» Exercise directions
Retype the records below exactly. Leave nothing out.

» Dataset content
..............................

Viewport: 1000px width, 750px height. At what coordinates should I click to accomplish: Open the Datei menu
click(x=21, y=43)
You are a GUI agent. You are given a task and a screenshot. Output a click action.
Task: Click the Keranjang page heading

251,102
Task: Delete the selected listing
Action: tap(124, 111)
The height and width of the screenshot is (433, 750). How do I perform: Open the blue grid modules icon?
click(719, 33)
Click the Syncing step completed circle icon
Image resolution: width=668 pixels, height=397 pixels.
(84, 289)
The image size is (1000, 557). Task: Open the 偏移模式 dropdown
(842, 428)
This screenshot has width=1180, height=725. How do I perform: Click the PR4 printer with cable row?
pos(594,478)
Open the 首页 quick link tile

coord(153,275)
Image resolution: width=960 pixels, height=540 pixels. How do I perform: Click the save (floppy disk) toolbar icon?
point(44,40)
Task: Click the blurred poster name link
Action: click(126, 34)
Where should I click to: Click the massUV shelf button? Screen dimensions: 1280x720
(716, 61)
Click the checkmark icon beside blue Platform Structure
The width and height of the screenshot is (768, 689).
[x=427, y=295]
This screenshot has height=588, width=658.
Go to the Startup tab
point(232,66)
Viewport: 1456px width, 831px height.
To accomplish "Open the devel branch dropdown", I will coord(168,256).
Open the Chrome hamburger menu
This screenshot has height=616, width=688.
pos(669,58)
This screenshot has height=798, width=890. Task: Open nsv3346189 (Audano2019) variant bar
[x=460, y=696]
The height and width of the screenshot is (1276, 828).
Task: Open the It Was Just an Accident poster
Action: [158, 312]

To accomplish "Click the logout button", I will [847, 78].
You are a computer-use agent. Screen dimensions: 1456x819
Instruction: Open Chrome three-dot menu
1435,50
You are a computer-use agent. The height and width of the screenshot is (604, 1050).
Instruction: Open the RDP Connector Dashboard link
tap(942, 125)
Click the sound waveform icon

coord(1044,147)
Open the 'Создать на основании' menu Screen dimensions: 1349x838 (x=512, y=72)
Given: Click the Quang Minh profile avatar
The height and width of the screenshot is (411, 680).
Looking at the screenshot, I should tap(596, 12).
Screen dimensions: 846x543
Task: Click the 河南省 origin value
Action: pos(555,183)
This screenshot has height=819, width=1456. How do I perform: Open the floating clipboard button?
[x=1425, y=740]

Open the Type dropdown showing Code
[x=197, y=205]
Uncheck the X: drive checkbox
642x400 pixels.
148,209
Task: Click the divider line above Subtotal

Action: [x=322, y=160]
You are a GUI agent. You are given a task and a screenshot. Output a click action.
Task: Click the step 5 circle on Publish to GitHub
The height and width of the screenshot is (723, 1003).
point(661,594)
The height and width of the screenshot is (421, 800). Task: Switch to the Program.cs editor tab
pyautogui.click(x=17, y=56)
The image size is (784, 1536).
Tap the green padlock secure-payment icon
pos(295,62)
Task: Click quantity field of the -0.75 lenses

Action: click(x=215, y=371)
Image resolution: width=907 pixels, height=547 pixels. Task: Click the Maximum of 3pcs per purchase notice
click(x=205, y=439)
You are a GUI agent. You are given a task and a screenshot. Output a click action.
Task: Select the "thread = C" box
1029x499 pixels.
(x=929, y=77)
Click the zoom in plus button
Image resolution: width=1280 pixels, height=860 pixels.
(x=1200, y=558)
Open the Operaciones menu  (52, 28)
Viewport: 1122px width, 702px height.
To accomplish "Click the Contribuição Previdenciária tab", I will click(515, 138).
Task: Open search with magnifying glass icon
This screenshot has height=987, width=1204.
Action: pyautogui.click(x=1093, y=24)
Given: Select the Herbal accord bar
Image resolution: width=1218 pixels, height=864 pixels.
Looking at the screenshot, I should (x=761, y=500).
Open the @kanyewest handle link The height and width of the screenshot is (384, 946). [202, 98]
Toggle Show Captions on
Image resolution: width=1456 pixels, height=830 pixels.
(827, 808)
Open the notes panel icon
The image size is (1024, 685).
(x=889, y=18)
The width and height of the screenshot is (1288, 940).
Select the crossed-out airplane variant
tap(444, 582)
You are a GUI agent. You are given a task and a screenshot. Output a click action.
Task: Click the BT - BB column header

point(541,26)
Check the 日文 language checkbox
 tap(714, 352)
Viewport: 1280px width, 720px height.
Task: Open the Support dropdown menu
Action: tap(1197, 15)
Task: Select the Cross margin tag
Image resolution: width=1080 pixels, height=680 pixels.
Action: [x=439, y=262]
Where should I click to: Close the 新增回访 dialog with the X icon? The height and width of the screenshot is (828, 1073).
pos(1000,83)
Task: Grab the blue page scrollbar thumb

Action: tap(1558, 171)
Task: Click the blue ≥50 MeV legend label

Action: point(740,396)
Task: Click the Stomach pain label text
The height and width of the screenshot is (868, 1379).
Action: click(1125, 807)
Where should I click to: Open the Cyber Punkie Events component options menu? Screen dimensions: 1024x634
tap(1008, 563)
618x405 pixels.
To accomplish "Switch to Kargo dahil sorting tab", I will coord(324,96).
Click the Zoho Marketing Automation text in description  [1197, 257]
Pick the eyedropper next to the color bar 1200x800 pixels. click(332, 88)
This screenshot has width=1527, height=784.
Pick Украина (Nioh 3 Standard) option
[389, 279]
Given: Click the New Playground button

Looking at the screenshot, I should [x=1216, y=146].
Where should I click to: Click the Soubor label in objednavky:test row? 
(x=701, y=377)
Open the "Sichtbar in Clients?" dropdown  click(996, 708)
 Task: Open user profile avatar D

..............................

» Answer box
Viewport: 1000px width, 750px height. At what coordinates should I click to accomplish: Open the Datei menu
click(x=21, y=43)
You are a GUI agent. You are given a task and a screenshot. Output a click action.
Task: Click the Keranjang page heading

251,102
Task: Delete the selected listing
Action: tap(124, 111)
The height and width of the screenshot is (433, 750). How do I perform: Open the blue grid modules icon?
click(719, 33)
Click the Syncing step completed circle icon
Image resolution: width=668 pixels, height=397 pixels.
(84, 289)
The image size is (1000, 557). Task: Open the 偏移模式 dropdown
(842, 428)
This screenshot has width=1180, height=725. How do I perform: Click the PR4 printer with cable row?
pos(594,478)
Open the 首页 quick link tile

coord(153,275)
Image resolution: width=960 pixels, height=540 pixels. How do I perform: Click the save (floppy disk) toolbar icon?
point(44,40)
Task: Click the blurred poster name link
Action: click(126, 34)
Where should I click to: Click the massUV shelf button? Screen dimensions: 1280x720
(716, 61)
Click the checkmark icon beside blue Platform Structure
The width and height of the screenshot is (768, 689).
[x=427, y=295]
This screenshot has height=588, width=658.
Go to the Startup tab
point(232,66)
Viewport: 1456px width, 831px height.
To accomplish "Open the devel branch dropdown", I will coord(168,256).
Open the Chrome hamburger menu
This screenshot has height=616, width=688.
pos(669,58)
This screenshot has height=798, width=890. Task: Open nsv3346189 (Audano2019) variant bar
[x=460, y=696]
The height and width of the screenshot is (1276, 828).
Task: Open the It Was Just an Accident poster
Action: [158, 312]

To accomplish "Click the logout button", I will [847, 78].
You are a computer-use agent. Screen dimensions: 1456x819
Instruction: Open Chrome three-dot menu
1435,50
You are a computer-use agent. The height and width of the screenshot is (604, 1050).
Instruction: Open the RDP Connector Dashboard link
tap(942, 125)
Click the sound waveform icon

coord(1044,147)
Open the 'Создать на основании' menu Screen dimensions: 1349x838 (x=512, y=72)
Given: Click the Quang Minh profile avatar
The height and width of the screenshot is (411, 680).
Looking at the screenshot, I should tap(596, 12).
Screen dimensions: 846x543
Task: Click the 河南省 origin value
Action: pos(555,183)
This screenshot has height=819, width=1456. How do I perform: Open the floating clipboard button?
[x=1425, y=740]

Open the Type dropdown showing Code
[x=197, y=205]
Uncheck the X: drive checkbox
642x400 pixels.
148,209
Task: Click the divider line above Subtotal

Action: [x=322, y=160]
You are a GUI agent. You are given a task and a screenshot. Output a click action.
Task: Click the step 5 circle on Publish to GitHub
The height and width of the screenshot is (723, 1003).
point(661,594)
The height and width of the screenshot is (421, 800). Task: Switch to the Program.cs editor tab
pyautogui.click(x=17, y=56)
The image size is (784, 1536).
Tap the green padlock secure-payment icon
pos(295,62)
Task: Click quantity field of the -0.75 lenses

Action: click(x=215, y=371)
Image resolution: width=907 pixels, height=547 pixels. Task: Click the Maximum of 3pcs per purchase notice
click(x=205, y=439)
You are a GUI agent. You are given a task and a screenshot. Output a click action.
Task: Select the "thread = C" box
1029x499 pixels.
(x=929, y=77)
Click the zoom in plus button
Image resolution: width=1280 pixels, height=860 pixels.
(x=1200, y=558)
Open the Operaciones menu  (52, 28)
Viewport: 1122px width, 702px height.
To accomplish "Click the Contribuição Previdenciária tab", I will click(515, 138).
Task: Open search with magnifying glass icon
This screenshot has height=987, width=1204.
Action: pyautogui.click(x=1093, y=24)
Given: Select the Herbal accord bar
Image resolution: width=1218 pixels, height=864 pixels.
Looking at the screenshot, I should (x=761, y=500).
Open the @kanyewest handle link The height and width of the screenshot is (384, 946). [202, 98]
Toggle Show Captions on
Image resolution: width=1456 pixels, height=830 pixels.
(827, 808)
Open the notes panel icon
The image size is (1024, 685).
(x=889, y=18)
The width and height of the screenshot is (1288, 940).
Select the crossed-out airplane variant
tap(444, 582)
You are a GUI agent. You are given a task and a screenshot. Output a click action.
Task: Click the BT - BB column header

point(541,26)
Check the 日文 language checkbox
 tap(714, 352)
Viewport: 1280px width, 720px height.
Task: Open the Support dropdown menu
Action: tap(1197, 15)
Task: Select the Cross margin tag
Image resolution: width=1080 pixels, height=680 pixels.
Action: [x=439, y=262]
Where should I click to: Close the 新增回访 dialog with the X icon? The height and width of the screenshot is (828, 1073).
pos(1000,83)
Task: Grab the blue page scrollbar thumb

Action: tap(1558, 171)
Task: Click the blue ≥50 MeV legend label

Action: point(740,396)
Task: Click the Stomach pain label text
The height and width of the screenshot is (868, 1379).
Action: click(1125, 807)
Where should I click to: Open the Cyber Punkie Events component options menu? Screen dimensions: 1024x634
tap(1008, 563)
618x405 pixels.
To accomplish "Switch to Kargo dahil sorting tab", I will coord(324,96).
Click the Zoho Marketing Automation text in description  [1197, 257]
Pick the eyedropper next to the color bar 1200x800 pixels. click(332, 88)
This screenshot has width=1527, height=784.
Pick Украина (Nioh 3 Standard) option
[389, 279]
Given: Click the New Playground button

Looking at the screenshot, I should [x=1216, y=146].
Where should I click to: Click the Soubor label in objednavky:test row? 
(x=701, y=377)
Open the "Sichtbar in Clients?" dropdown  click(996, 708)
 Task: Open user profile avatar D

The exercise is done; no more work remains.